Even if agents can self-replicate, it makes no sense to run GPT-5 on every single micro-processer on Earth. This implies we will have a wide variety of different agents operating across fundamentally different scales of “compute size”. For math reasons, the best way to coordinate a swarm of compute-limited agents is something that looks like free-market capitalism.
One possible worry is that humans will be vastly out-competed by future life forms. But we have a huge advantage in terms of existing now. Compounding interest rates imply that anyone alive today will be fantastically wealthy in a post-singularity world. Sure, some people will immediately waste all of that, but as long as at least some humans are “frugal”, there should be more than enough money and charity to go around.

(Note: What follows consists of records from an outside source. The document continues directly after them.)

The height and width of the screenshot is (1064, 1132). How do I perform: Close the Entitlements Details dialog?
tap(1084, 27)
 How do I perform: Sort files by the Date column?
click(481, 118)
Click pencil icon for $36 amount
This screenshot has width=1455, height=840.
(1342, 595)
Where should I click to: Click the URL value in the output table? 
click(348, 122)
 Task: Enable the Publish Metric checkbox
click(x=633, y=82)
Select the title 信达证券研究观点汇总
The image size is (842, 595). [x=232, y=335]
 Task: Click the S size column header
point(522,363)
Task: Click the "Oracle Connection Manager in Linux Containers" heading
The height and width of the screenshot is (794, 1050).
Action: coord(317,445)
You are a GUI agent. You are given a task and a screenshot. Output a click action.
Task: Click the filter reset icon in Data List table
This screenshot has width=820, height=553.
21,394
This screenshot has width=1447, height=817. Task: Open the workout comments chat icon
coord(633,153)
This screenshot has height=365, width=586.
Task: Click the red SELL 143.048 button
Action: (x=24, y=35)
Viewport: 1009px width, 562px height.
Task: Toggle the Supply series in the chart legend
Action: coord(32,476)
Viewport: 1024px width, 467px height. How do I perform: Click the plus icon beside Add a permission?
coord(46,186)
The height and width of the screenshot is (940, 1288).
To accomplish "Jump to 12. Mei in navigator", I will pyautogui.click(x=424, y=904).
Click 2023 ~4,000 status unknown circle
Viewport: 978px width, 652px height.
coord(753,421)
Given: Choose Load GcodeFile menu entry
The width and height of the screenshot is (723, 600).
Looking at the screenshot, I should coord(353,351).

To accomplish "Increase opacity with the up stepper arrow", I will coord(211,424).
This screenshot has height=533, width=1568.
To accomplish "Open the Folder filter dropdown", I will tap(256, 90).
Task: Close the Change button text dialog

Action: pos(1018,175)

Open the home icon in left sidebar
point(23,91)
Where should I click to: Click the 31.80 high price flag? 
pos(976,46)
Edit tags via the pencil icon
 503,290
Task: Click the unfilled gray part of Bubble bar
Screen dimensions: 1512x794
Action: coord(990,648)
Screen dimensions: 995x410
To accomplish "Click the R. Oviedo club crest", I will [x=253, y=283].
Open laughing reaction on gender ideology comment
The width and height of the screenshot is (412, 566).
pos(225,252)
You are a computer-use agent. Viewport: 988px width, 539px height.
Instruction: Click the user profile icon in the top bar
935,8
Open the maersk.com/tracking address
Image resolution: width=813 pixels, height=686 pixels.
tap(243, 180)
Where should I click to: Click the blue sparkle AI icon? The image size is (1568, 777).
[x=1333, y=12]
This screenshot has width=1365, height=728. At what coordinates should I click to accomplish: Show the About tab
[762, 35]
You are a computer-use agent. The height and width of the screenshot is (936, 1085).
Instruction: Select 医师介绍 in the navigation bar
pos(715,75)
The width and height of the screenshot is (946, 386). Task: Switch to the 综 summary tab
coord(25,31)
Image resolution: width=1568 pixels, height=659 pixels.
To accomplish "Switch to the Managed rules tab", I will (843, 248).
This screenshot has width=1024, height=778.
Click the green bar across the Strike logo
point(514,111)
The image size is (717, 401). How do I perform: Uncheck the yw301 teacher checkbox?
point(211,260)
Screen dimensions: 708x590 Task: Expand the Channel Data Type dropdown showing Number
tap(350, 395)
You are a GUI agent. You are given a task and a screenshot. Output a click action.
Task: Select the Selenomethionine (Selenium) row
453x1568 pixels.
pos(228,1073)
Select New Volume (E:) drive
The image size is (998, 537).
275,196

I don’t really have much to say about the “troublemaker” part, except that we should do the obvious things and not give AI command and control of nuclear weapons. I don’t really believe in gray-goo or false-vacuum or anything else that would allow a single agent to destroy the entire world without the rest of us collectively noticing and being able to stop them (assuming cooperative free-market supporting agents always continue to vastly [100x+] outnumber troublemakers).
Okay, I’m understanding your proposed future better. I still think that anything recursively self-improving (RSI) will be the end of us, if it’s not aligned to be long-term stable. And that even non-RSI self-replicating agents are a big problem for this scenario (since they can cooperate nearly perfectly). But their need for GPU space is an important limitation.
I think this is a possible way to get to the real intelligence explosion of RSI, and it’s the likely scenario we’re facing if language model cognitive architectures take off like I think they will But I don’t think it helps with the need to get alignment right for the first real superintelligence. That will be capable of either stealing, buying, or building its own compute resources.